In the reply, give back exactly the lines from the one with "Instruction: Select quantity 7 row number" through the last line of the records, without pictures.
Exercise inputs below:
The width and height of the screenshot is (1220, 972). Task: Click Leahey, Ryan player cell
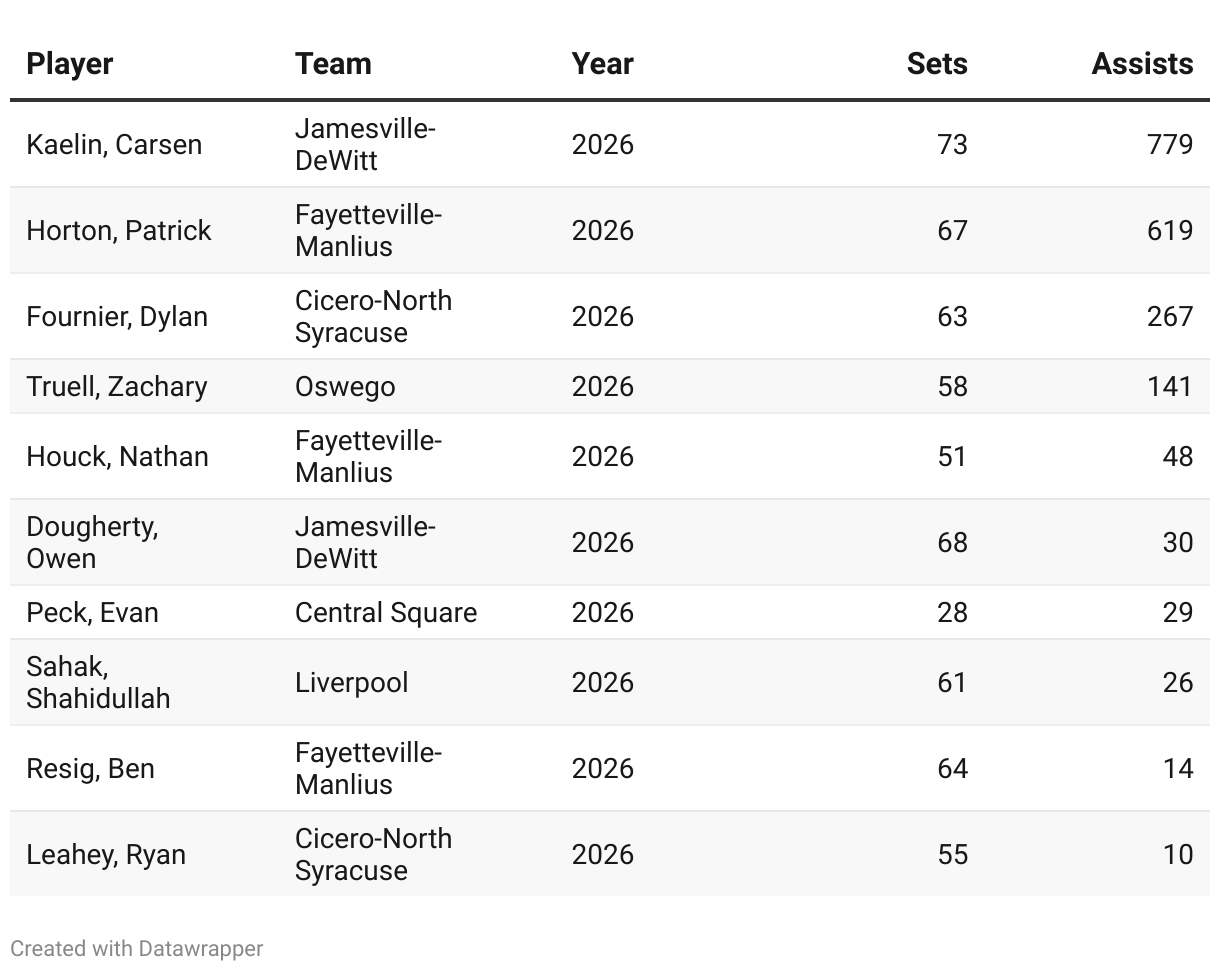[106, 854]
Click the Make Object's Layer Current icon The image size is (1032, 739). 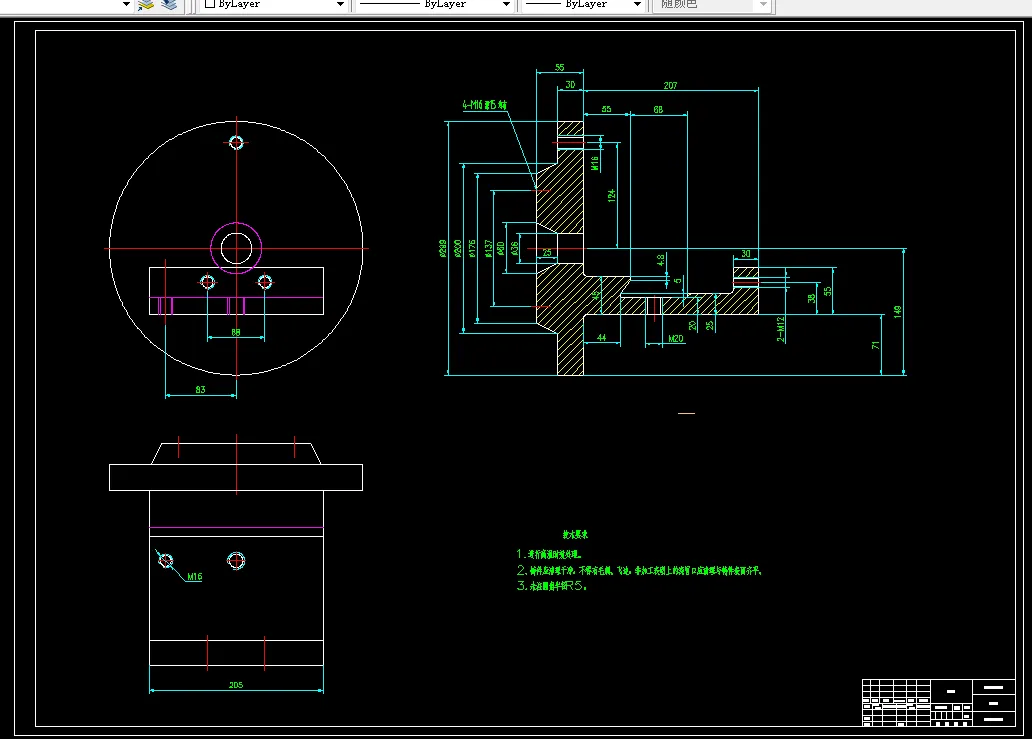(146, 4)
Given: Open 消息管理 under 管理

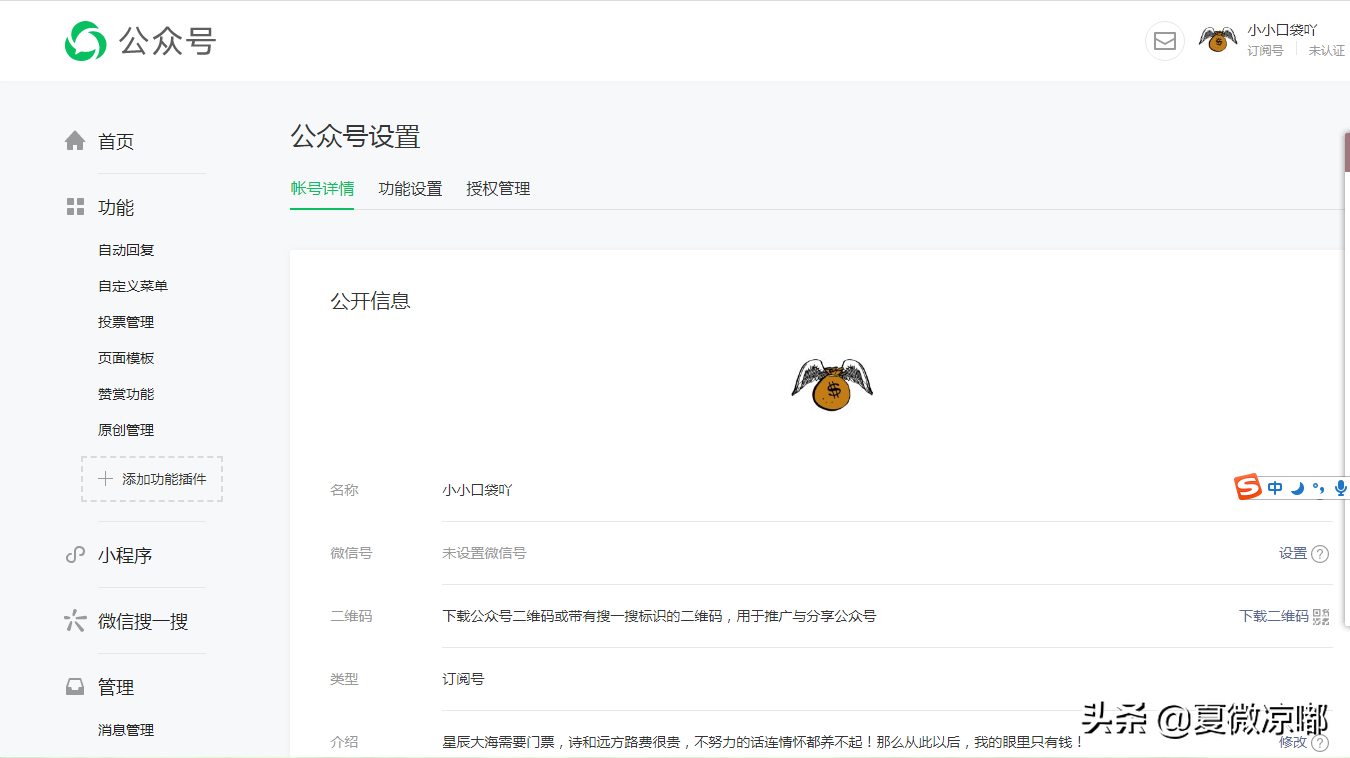Looking at the screenshot, I should pos(126,729).
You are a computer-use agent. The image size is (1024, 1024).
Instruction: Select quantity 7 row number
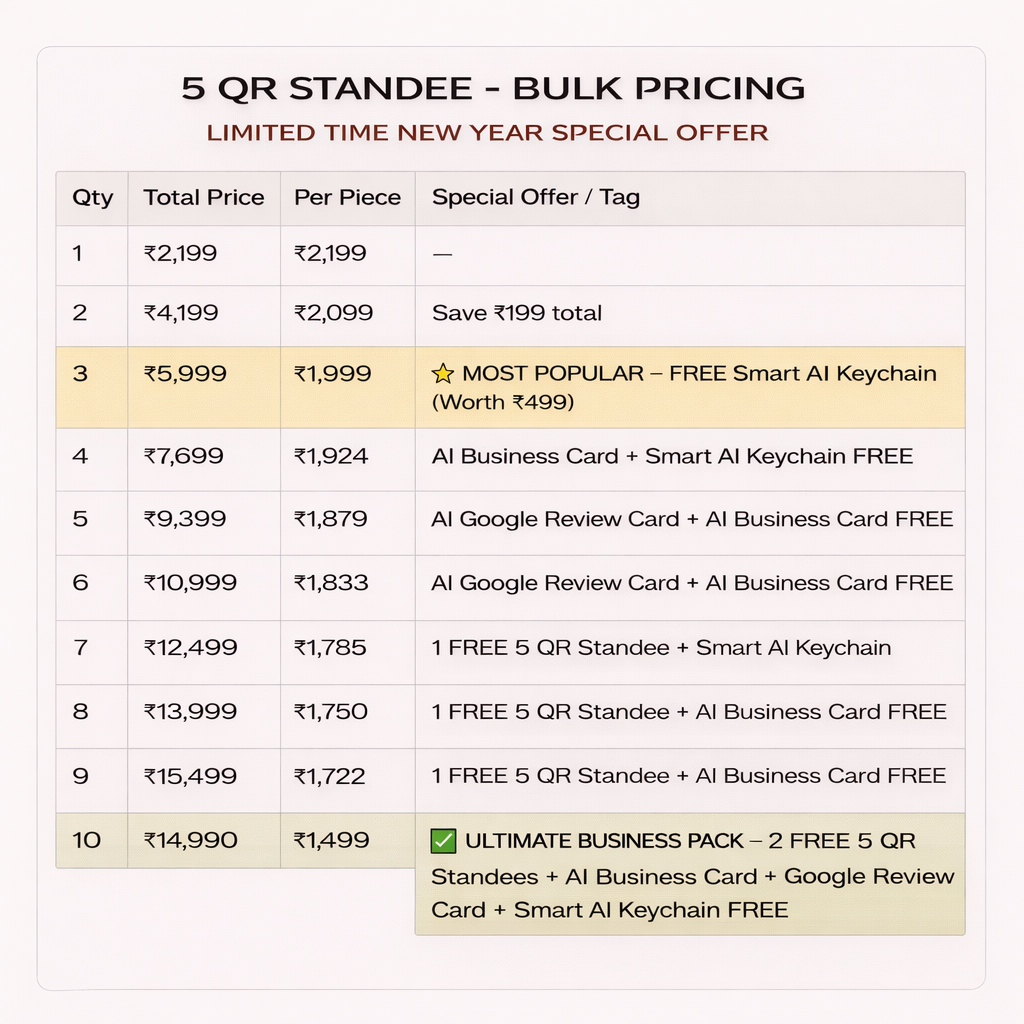[80, 647]
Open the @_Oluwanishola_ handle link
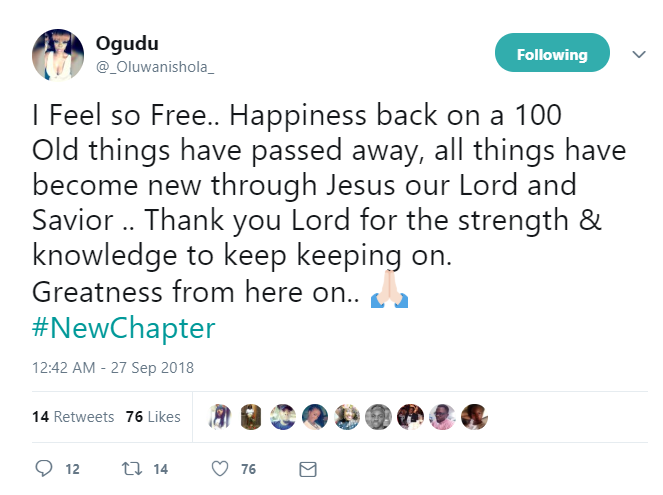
End of Exercise inputs.
▸ Expected answer
Instruction: Select quantity 7 row number
[80, 647]
Open the @_Oluwanishola_ handle link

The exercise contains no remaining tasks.